The objective of the task is to identify sentiment polarity of the Code-Mixed data set of comments or posts in Tamil+English collected from social media that contains any of the following 5 category labels viz., Positive(Po), Negative(Ne), Mixed_feelings(Mf), not-Tamil(Nt), unknown_state(Us). The data distribution is tabulated in Table 1. 56% of the comments are positive and other remaining 44% of the comments are in other four categories. The percentage of category values are as follows: Ne with 12%, Nt with 5%, Mf with 11% and Us with 16%. As part of the sentiment analysis task, the training and validation set were released with 35656 and 3962 labelled social media comments. Both the training and validation set follows the same distribution.

4. Proposed Methodology

The Code-Mixed comments contains Tamil, English and other language phrases and words in the context. Instead of converting the text into any of the common language, a Multilingual pretrained model[5] Indic-BERT is used, that has been pretrained on 12 indian languages. Indic-BERT pretrained model is based on ALBERT(A Lite BERT for Self-Supervised Learning of Language Representations) model, which is a recent derivative of BERT(Bidirectional Encoder Representations from Transformers), which is pretrained on 12 indian languages like Assamese, Bengali, English, Gujarati, Hindi, Kannada, Malayalam, Marathi, Oriya, Punjabi, Tamil, Telugu. The proposed BERT has less parameters than other public models like mBERT and XLM-R while it manages to give state of the art performance on several tasks.

Since it is a pretrained multilingual transformer model, the data needs to converted into corresponding embeddings for classifications. As a pre processing step, Autotokenizer tokenizes all the sentences into tokens. In tokens, Class[CLS] token is added at the beginning of the sentence and seperation[SEP] token is added at the end of the each sentences. Padding [Pad] token is padded with all the sentences till the maximum length of the sentence. Assign unique id to each token for further processing. Attention mask is also generated for each input sentences and it tells which tokens should be attempted and which should not be attempted by the model during training. This will be useful when input is fed into transformer based Indic-BERT model.

### Entries
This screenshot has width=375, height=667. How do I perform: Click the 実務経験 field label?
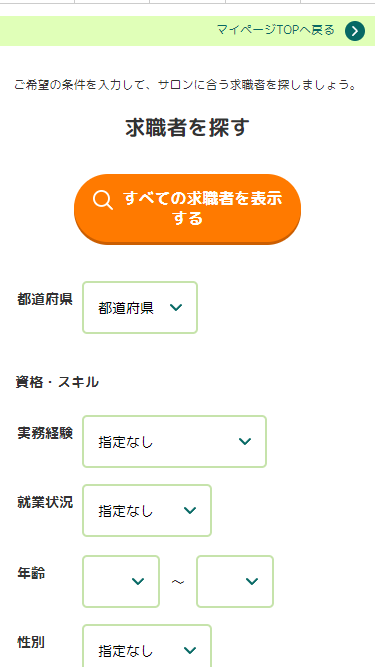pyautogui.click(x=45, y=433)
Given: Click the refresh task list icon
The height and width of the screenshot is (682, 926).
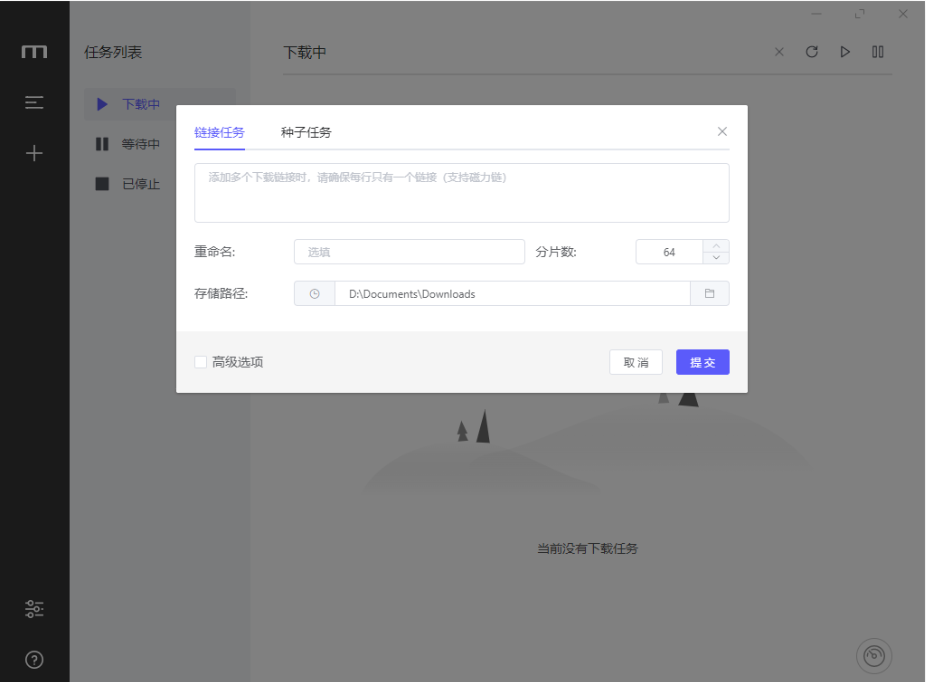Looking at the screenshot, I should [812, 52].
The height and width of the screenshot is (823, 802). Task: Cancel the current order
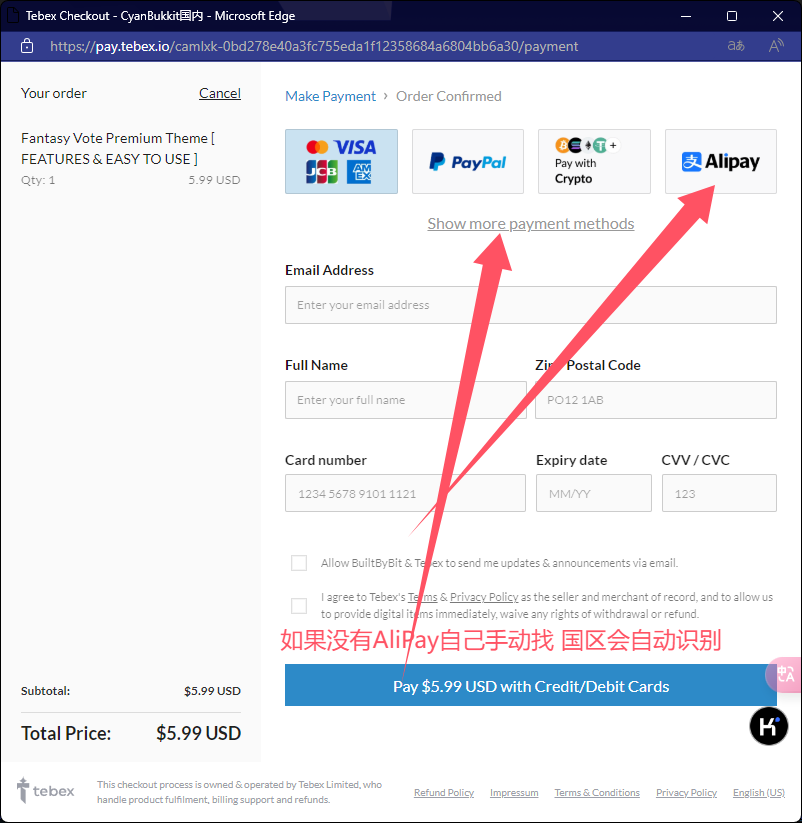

### Problems
[1] Please write out everything from "The Code-Mixed comments" down to "on several tasks." in the sentiment analysis excerpt.
[2] According to the sentiment analysis excerpt, how many labelled comments were released in the validation set?
[3] Continue the sentiment analysis excerpt from where it stops.
The material plays no part in what follows.

### Answers in order
[1]
The Code-Mixed comments contains Tamil, English and other language phrases and words in the context. Instead of converting the text into any of the common language, a Multilingual pretrained model[5] Indic-BERT is used, that has been pretrained on 12 indian languages. Indic-BERT pretrained model is based on ALBERT(A Lite BERT for Self-Supervised Learning of Language Representations) model, which is a recent derivative of BERT(Bidirectional Encoder Representations from Transformers), which is pretrained on 12 indian languages like Assamese, Bengali, English, Gujarati, Hindi, Kannada, Malayalam, Marathi, Oriya, Punjabi, Tamil, Telugu. The proposed BERT has less parameters than other public models like mBERT and XLM-R while it manages to give state of the art performance on several tasks.

[2] 3962

[3]
To determine the sentiments expressed in the Code-Mixed YouTube comments/posts, IndicBERT model is proposed with the fine tuned parameters [ 5]. Indic-BERT is a multilingual representation model that extracts the context from diferent language input representations in both the directions. To capture the semantic and linguistic features of a multilingual sentence, Indic-BERT is applied. YouTube comments/Posts may have more than one sentences. Indic-BERT has the ability to consider these multilingual inputs sentences into a single sequence for input representations. Indic-BERT embeddings combines the token embedding,segment embedding and positional embeddings. Pretrained model can be fine-tuned to suit the downstream tasks by adding classification layer at the bottom of the model. Indic-BERT can be used for this task of how sentiment is expressed in Code-Mixed scenarios on social media.

5. Results and Discussion

To study the performance of the sentiment polarity of the system, we have conducted experiment based on Indic-BERT approach on Code-Mixed data set. The experiment was conducted on workstation with Intel Xeon Quad Core Processor, 32 GB RAM, NVIDIA Quadro P4000 GPU 8GB. To capture the sentiment polarity on the Code-Mixed data set, we have tried transformer based approach of Indic-BERT. To attain better performance of the BERT model, we have fine-tuned the parameters and obtained learning rate=3e-5,batch size=64, epochs=5. Figure 1, shows the accuracy graph on training data and validation data. For the 5th epoch accuracy score reached a maximum level. Figure 2, plotted with loss values on training data and validation data. Obtained a training accuracy of 69.91% and loss of 0.6939. For the validation set, obtained a loss of 0.9681 and accuracy of 63.29%. Here the classifier is able to classify all the categories, even the data set is not balanced set. Even the data set contains very less number of Not Tamil categories are classified correctly. From Table 3, Our proposed model out performs on Weighted average F1 score of 61.73%. The model is able to classify all the categories irrespective of the specific category.

6. Conclusion

There is an increase in social media contents in recent days. The goal of the Dravidian-CodeMixFIRE 2021 is to identify the subjective opinions or emotional responses of the social media comments. In this work, we have presented the challenges involved in extracting the key terms to identify the opinion from the Code-Mixed tweets. A detailed experimental study has been performed using diferent architectures and we found that, the sentiment in the social media contents are better captured using the Indic-BERT language model. We have obtained a weighted 1 score of 61.73% with the proposed model. We observed that, the data set is skewed and the lack of enough samples for every category has impacted the performance of the classifier. In our future work, we planned to address the class imbalance problem for Code-Mixed sentiment analysis.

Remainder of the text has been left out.